Let's not quibble about the fact that Luther and the Reformation left that custom behind, after concerned deliberation persuaded them that this "offertory" was inextricably connected with the Roman church's teaching of the sacrifice of the Mass. Let's not wonder at the fact that Lutherans these days are so hot to get rid of anything that "smacks of catholicism," even things that were never considered a danger to the gospel; yet here the very heart of the Papacy's abuse of the sacrament is being revived - in symbolic gestures, if not in words. No. Let's just sigh with admiration of the prettiness of this rubric that casts the offering in such a "sacramental" light. Though, to be sure, I forget exactly what is sacramental about highlighting the role our actions and contributions play...I think a more correct word would be "sacrificial." Hmmm....

Then the table is set, and the "assisting minister" leads the congregation in one of three prayers ("or a similar prayer"), because (A) the previous prayers, and the pages and pages of eucharistic prayers yet to come, aren't sufficient to drench the sacrament in prayerfulness; (B) the preface (now titled "great thanksgiving") is no longer prefatory enough, so it needs a preface of its own; (C) the "presiding minister" can't carry this whole thing without an assist from the "assisting minister"; and above all, (D) we don't want to fall into a rote pattern, so we have to make sure an infinite variety of options is available to us.

Actually, this little prayer is mainly a kind of dedication or, one might even say, "consecration" of the bread and wine that have been brought forward in the offering. And each of the three options given in the service includes a little plug for the poor and needy, spiritual and otherwise. Typical thought-form: "Thanks for all these blessings. Nourish us by them, and use us and these gifts to feed the world with the bread of life." What does this prayer actually add, except (just possibly) a vapor of vagueness about just what constitutes the Sacrament and why we should want it?

Then you get the "Great Thanksgiving" ("The Lord be with you," etc., all the way to "It is right to give our thanks and praise"). This is summarized by a wholly unnecessary rubric. How interesting that we are giving "our" thanks now, as opposed to giving "Him" thanks. If we try a little bit harder to expunge masculine references to God from the liturgy, we might succeed in castrating Him. Oops; I mean castrating God.

RECORDS FOR PROCESSING:
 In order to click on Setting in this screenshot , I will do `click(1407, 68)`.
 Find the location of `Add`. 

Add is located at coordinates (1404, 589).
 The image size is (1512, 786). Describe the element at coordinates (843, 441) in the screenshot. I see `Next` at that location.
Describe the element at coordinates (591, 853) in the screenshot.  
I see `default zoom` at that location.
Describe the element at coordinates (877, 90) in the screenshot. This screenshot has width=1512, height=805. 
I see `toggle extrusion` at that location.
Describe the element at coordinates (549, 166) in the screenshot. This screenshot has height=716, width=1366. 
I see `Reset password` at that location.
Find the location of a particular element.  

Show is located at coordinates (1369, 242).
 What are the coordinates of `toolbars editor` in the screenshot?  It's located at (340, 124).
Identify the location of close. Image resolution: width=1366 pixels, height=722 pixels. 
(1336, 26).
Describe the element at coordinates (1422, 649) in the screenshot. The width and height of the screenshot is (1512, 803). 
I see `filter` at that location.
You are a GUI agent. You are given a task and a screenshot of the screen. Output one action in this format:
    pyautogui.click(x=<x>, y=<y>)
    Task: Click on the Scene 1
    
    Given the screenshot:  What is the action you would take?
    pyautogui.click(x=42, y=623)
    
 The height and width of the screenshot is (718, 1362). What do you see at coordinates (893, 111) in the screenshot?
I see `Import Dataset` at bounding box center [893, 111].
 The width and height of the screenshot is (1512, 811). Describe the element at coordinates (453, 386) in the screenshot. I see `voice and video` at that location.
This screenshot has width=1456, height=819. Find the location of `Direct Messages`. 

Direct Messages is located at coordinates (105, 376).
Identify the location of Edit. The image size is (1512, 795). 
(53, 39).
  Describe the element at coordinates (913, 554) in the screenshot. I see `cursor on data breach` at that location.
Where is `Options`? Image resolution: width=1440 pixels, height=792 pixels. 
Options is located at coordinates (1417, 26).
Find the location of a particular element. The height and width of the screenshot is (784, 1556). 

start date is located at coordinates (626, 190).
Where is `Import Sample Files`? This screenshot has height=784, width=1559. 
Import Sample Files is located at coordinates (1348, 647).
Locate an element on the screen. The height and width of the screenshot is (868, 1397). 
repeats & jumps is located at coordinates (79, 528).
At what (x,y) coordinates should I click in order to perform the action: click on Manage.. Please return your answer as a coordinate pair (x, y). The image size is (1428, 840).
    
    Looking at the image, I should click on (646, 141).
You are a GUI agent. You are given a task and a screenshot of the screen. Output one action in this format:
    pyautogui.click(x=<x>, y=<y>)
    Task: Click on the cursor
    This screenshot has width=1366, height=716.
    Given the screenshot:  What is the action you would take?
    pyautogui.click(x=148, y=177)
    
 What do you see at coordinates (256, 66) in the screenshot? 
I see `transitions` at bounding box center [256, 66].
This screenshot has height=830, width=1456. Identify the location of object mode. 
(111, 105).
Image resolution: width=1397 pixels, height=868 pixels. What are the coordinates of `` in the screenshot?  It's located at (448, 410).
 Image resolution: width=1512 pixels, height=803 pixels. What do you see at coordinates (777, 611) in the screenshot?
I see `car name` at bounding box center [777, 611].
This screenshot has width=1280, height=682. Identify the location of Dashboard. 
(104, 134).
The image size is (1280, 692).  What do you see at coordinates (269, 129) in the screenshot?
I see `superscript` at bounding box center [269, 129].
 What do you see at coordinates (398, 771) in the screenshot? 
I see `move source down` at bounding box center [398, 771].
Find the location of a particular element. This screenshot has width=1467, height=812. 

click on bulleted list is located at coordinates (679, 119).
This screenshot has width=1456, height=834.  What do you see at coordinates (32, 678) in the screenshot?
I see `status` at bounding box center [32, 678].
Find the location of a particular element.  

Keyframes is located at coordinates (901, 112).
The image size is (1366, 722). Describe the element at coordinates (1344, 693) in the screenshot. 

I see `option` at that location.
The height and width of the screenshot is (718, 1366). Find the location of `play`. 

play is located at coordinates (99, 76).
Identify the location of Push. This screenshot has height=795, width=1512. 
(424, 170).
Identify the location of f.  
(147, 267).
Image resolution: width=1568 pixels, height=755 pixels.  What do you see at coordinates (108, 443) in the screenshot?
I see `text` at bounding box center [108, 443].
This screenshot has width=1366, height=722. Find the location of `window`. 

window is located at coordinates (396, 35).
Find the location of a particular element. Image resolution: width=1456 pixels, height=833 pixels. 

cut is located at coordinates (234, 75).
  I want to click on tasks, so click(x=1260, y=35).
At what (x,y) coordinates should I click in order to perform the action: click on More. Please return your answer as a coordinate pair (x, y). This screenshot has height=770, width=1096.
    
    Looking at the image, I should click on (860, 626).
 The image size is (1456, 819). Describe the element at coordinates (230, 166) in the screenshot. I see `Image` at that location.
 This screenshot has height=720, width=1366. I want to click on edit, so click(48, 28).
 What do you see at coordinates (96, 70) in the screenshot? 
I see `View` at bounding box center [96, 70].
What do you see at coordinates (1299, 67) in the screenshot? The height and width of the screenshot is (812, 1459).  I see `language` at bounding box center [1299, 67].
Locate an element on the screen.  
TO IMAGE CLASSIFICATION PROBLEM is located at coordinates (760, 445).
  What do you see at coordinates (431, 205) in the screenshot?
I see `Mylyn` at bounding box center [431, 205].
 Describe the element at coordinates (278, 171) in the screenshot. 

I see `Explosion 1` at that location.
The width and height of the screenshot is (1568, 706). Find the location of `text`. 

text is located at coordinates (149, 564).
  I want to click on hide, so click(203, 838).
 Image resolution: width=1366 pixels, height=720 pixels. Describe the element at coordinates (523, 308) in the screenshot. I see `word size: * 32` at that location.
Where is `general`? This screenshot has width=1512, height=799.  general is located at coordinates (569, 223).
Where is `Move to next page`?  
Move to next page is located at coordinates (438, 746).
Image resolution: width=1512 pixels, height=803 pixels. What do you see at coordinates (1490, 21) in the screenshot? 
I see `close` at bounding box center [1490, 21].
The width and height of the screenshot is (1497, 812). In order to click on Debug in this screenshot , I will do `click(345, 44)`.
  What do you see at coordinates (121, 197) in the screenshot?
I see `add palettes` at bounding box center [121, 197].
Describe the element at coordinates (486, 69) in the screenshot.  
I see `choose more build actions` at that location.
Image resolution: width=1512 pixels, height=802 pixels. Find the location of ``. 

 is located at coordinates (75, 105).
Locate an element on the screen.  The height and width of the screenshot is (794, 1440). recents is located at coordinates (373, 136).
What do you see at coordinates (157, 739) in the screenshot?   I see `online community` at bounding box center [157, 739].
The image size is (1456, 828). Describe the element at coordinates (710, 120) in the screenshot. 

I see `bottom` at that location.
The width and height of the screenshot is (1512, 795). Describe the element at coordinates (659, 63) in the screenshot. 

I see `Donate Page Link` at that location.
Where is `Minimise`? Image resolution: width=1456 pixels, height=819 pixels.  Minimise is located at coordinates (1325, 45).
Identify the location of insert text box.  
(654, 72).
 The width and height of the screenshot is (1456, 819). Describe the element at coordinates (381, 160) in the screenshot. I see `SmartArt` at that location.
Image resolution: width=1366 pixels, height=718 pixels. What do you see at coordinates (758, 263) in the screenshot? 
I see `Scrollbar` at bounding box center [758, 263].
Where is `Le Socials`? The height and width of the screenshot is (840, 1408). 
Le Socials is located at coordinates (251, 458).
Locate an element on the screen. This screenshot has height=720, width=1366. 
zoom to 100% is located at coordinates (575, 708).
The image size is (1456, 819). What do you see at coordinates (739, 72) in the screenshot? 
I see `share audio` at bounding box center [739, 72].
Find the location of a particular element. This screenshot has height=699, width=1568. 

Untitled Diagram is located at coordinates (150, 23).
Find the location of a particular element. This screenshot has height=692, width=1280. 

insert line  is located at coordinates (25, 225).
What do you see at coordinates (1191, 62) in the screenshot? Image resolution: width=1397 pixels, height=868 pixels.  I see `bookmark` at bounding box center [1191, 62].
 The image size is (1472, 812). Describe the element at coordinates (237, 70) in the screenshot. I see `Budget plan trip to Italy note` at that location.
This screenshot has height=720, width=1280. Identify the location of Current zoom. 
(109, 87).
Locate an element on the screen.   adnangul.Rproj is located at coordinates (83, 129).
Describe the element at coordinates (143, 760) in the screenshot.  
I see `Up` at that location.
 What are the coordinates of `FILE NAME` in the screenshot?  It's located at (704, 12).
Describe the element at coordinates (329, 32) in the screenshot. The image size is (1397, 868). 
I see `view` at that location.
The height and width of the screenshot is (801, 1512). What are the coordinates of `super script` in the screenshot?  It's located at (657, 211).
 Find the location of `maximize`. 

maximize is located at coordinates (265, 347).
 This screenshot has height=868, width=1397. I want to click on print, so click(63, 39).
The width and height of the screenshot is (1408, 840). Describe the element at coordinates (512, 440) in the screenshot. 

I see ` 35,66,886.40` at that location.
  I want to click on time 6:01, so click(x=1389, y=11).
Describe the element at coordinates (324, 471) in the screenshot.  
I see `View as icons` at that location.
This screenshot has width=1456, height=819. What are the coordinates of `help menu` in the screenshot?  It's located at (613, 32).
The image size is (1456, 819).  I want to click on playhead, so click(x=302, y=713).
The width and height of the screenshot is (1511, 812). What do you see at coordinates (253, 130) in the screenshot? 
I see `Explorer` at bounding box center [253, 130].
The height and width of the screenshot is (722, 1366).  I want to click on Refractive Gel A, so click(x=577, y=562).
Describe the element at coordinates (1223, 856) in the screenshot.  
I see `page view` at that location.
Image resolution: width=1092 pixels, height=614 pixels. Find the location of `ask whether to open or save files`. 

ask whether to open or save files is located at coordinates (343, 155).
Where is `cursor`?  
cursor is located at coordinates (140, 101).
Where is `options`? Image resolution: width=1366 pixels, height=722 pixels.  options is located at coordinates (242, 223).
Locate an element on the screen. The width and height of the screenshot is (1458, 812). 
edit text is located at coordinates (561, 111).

ACTIONS TO TAKE:
1 - Quote everything in the liturgy commentary from "Actually, this little" down to "should want it?", word for word.
2 - Lay out everything in the entries from the line containing "so click(x=302, y=713)." down to the final line of the entries as a JSON list of strings, one string per line, skipping blank lines.

WORKED SOLUTIONS:
1 -
Actually, this little prayer is mainly a kind of dedication or, one might even say, "consecration" of the bread and wine that have been brought forward in the offering. And each of the three options given in the service includes a little plug for the poor and needy, spiritual and otherwise. Typical thought-form: "Thanks for all these blessings. Nourish us by them, and use us and these gifts to feed the world with the bread of life." What does this prayer actually add, except (just possibly) a vapor of vagueness about just what constitutes the Sacrament and why we should want it?

2 -
[
  "The image size is (1456, 819).  I want to click on playhead, so click(x=302, y=713).",
  "The width and height of the screenshot is (1511, 812). What do you see at coordinates (253, 130) in the screenshot? ",
  "I see `Explorer` at bounding box center [253, 130].",
  "The height and width of the screenshot is (722, 1366).  I want to click on Refractive Gel A, so click(x=577, y=562).",
  "Describe the element at coordinates (1223, 856) in the screenshot.  ",
  "I see `page view` at that location.",
  "Image resolution: width=1092 pixels, height=614 pixels. Find the location of `ask whether to open or save files`. ",
  "ask whether to open or save files is located at coordinates (343, 155).",
  "Where is `cursor`?  ",
  "cursor is located at coordinates (140, 101).",
  "Where is `options`? Image resolution: width=1366 pixels, height=722 pixels.  options is located at coordinates (242, 223).",
  "Locate an element on the screen. The width and height of the screenshot is (1458, 812). ",
  "edit text is located at coordinates (561, 111)."
]